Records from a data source

┌──

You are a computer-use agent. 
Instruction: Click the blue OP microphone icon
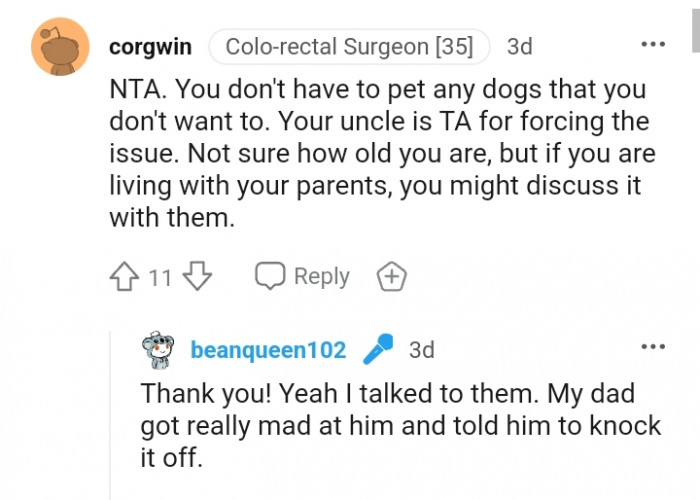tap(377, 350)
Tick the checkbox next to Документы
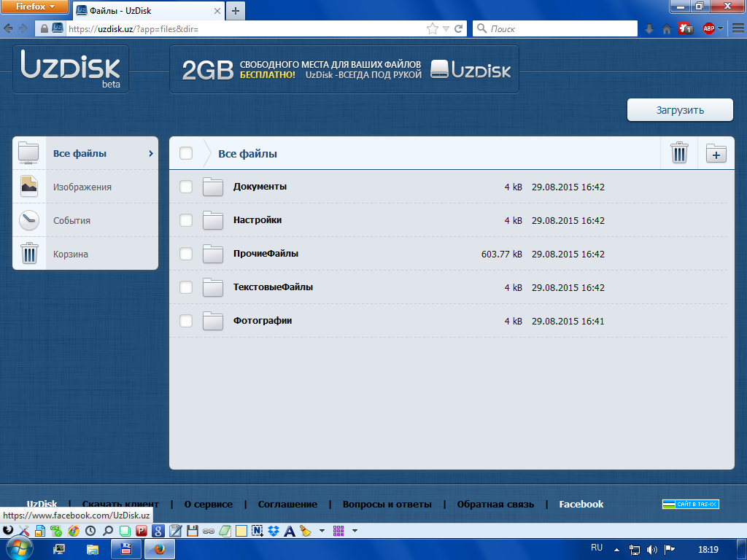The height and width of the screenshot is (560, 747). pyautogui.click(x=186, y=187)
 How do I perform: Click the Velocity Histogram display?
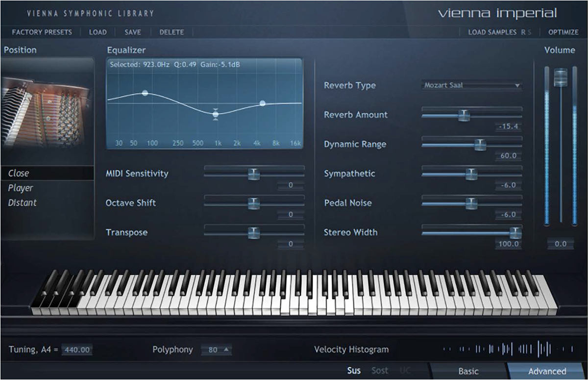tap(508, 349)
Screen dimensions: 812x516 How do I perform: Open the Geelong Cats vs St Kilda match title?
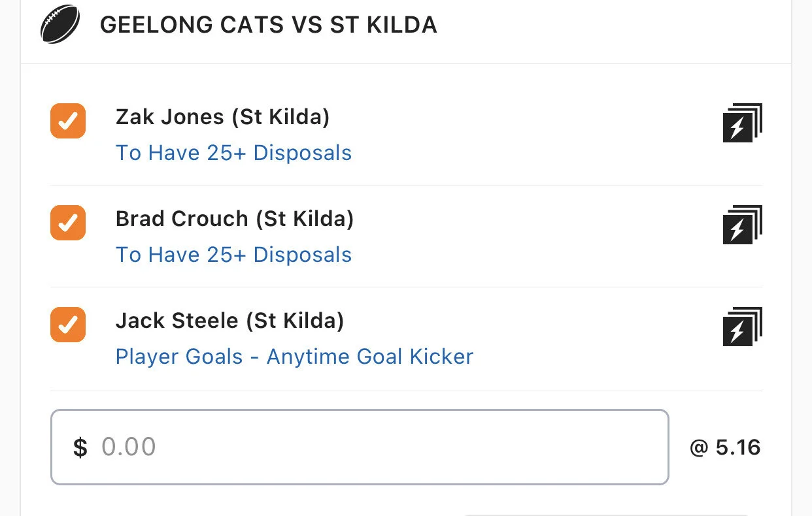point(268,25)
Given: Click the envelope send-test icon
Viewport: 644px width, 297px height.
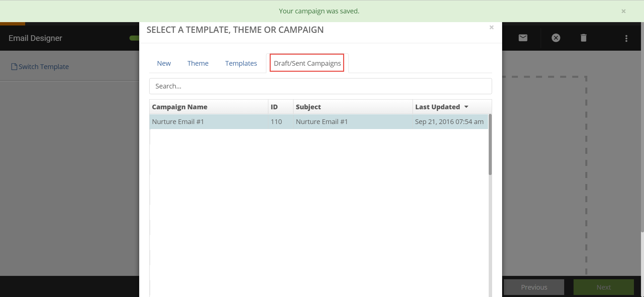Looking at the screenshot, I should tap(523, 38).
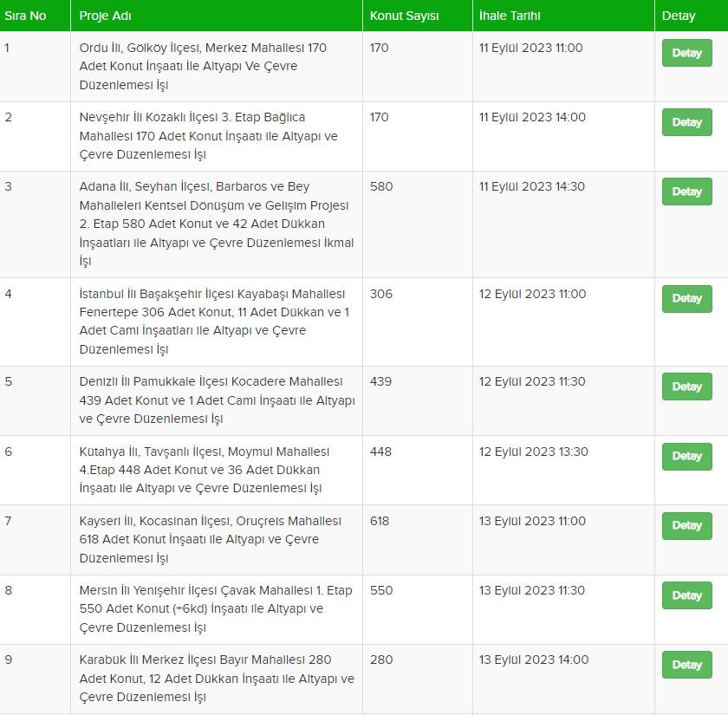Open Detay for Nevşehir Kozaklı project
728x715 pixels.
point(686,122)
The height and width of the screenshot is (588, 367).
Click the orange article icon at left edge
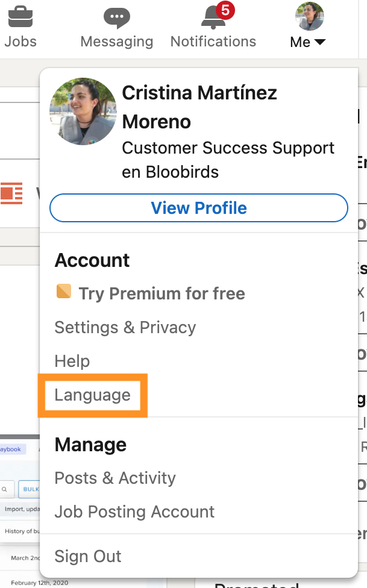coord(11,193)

└──
┌──

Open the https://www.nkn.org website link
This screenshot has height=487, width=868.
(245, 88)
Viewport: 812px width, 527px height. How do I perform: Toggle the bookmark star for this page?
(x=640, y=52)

└──
┌──

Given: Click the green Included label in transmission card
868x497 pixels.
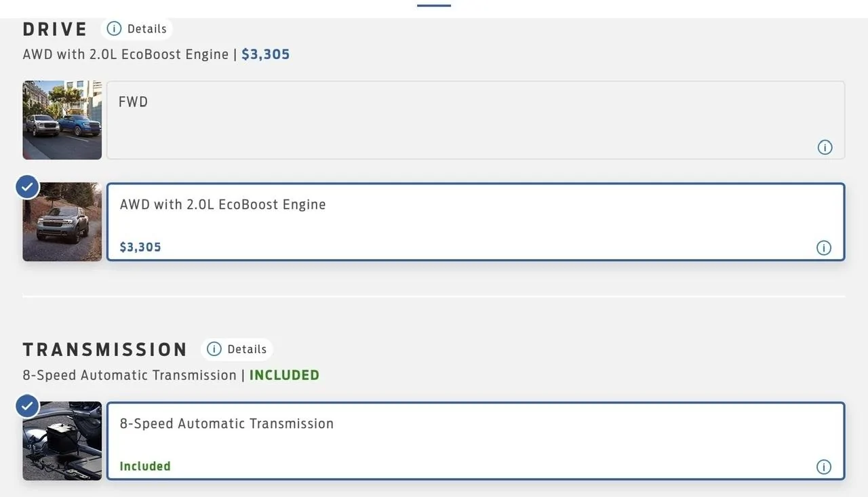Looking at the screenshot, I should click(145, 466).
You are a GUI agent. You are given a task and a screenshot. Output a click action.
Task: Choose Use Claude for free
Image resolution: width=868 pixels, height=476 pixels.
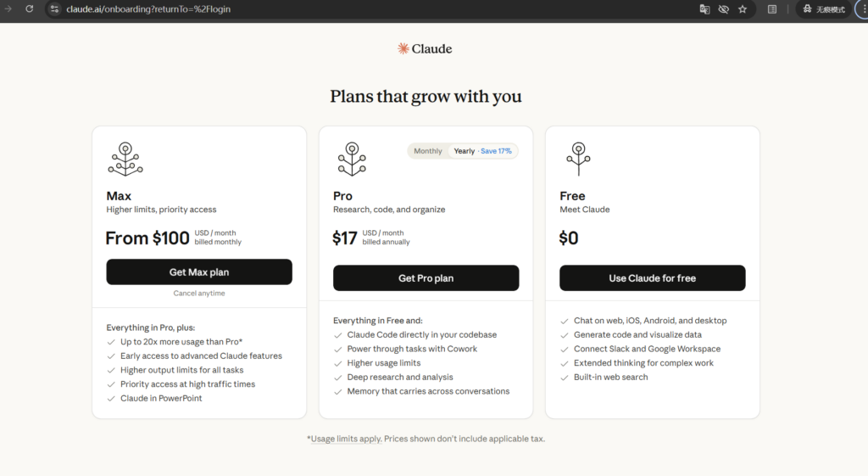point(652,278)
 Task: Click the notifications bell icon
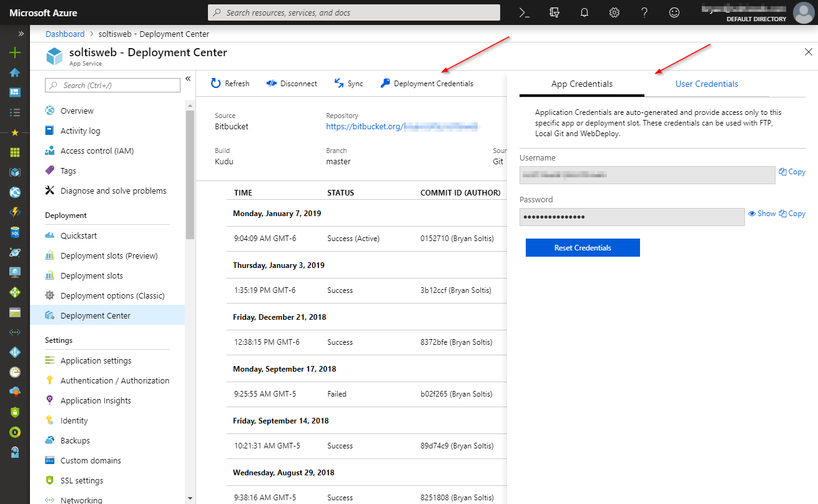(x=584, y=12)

└──

• Goal of the exercise:
Count the lines above that include the string "agent". Write only the number.

• Result for this task:
2